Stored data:
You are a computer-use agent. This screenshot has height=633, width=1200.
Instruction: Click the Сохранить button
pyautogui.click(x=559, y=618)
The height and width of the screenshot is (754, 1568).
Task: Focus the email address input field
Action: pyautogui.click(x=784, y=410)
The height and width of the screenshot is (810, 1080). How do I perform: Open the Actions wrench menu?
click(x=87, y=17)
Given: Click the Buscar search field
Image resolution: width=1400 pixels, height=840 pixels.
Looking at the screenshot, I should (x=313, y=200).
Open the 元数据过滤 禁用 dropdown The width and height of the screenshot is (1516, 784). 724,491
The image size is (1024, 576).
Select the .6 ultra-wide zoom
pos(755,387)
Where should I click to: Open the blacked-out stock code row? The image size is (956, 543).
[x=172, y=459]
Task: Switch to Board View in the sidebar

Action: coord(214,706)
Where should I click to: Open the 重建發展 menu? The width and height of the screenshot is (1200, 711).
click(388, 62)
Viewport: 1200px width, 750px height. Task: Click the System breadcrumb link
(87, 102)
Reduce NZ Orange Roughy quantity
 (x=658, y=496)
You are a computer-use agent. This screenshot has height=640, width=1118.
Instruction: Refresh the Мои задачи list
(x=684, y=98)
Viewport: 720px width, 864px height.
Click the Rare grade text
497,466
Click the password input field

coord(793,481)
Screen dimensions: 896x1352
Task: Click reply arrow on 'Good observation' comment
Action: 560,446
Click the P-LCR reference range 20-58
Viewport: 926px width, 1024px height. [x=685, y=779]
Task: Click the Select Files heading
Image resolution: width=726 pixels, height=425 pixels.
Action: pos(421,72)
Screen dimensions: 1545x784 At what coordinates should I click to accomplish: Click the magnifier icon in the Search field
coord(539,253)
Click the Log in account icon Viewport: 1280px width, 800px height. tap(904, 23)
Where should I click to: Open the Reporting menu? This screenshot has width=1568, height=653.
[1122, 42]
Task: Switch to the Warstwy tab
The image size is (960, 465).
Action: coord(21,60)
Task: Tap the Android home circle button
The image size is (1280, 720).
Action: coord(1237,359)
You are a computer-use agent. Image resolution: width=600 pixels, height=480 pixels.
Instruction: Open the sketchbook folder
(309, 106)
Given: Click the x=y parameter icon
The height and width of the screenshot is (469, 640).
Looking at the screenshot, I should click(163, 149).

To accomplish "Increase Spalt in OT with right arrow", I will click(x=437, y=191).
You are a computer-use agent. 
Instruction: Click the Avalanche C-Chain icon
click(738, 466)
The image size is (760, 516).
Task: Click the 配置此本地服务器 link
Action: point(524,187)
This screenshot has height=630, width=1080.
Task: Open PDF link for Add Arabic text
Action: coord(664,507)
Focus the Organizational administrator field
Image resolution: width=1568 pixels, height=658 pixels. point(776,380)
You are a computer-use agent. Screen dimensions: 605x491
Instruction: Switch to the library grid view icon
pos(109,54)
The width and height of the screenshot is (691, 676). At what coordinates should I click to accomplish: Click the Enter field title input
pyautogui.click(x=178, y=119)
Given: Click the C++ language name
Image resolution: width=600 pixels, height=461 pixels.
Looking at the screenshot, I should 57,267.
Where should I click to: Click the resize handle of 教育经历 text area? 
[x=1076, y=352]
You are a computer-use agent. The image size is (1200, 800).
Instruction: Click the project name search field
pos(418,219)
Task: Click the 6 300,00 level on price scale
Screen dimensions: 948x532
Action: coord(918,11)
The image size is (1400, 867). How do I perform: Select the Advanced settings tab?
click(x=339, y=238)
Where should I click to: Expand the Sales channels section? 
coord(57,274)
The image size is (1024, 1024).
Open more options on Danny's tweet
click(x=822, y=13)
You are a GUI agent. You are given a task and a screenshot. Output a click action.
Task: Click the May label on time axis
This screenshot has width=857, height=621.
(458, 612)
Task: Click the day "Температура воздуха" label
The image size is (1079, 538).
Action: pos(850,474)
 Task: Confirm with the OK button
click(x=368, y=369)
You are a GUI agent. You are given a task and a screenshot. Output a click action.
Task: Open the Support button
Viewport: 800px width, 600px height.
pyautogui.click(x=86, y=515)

Exercise: Return the opening line of the data and every line after it through the line containing "Click the Log", please, exactly as written and with nothing added.

Result:
You are a computer-use agent. This screenshot has height=633, width=1200.
Instruction: Click the Сохранить button
pyautogui.click(x=559, y=618)
The height and width of the screenshot is (754, 1568).
Task: Focus the email address input field
Action: pyautogui.click(x=784, y=410)
The height and width of the screenshot is (810, 1080). How do I perform: Open the Actions wrench menu?
click(x=87, y=17)
Given: Click the Buscar search field
Image resolution: width=1400 pixels, height=840 pixels.
Looking at the screenshot, I should (x=313, y=200).
Open the 元数据过滤 禁用 dropdown The width and height of the screenshot is (1516, 784). 724,491
The image size is (1024, 576).
Select the .6 ultra-wide zoom
pos(755,387)
Where should I click to: Open the blacked-out stock code row? The image size is (956, 543).
[x=172, y=459]
Task: Switch to Board View in the sidebar

Action: coord(214,706)
Where should I click to: Open the 重建發展 menu? The width and height of the screenshot is (1200, 711).
click(388, 62)
Viewport: 1200px width, 750px height. Task: Click the System breadcrumb link
(87, 102)
Reduce NZ Orange Roughy quantity
 (x=658, y=496)
You are a computer-use agent. This screenshot has height=640, width=1118.
Instruction: Refresh the Мои задачи list
(x=684, y=98)
Viewport: 720px width, 864px height.
Click the Rare grade text
497,466
Click the password input field

coord(793,481)
Screen dimensions: 896x1352
Task: Click reply arrow on 'Good observation' comment
Action: 560,446
Click the P-LCR reference range 20-58
Viewport: 926px width, 1024px height. [x=685, y=779]
Task: Click the Select Files heading
Image resolution: width=726 pixels, height=425 pixels.
Action: pos(421,72)
Screen dimensions: 1545x784 At what coordinates should I click to accomplish: Click the magnifier icon in the Search field
coord(539,253)
Click the Log in account icon Viewport: 1280px width, 800px height. tap(904, 23)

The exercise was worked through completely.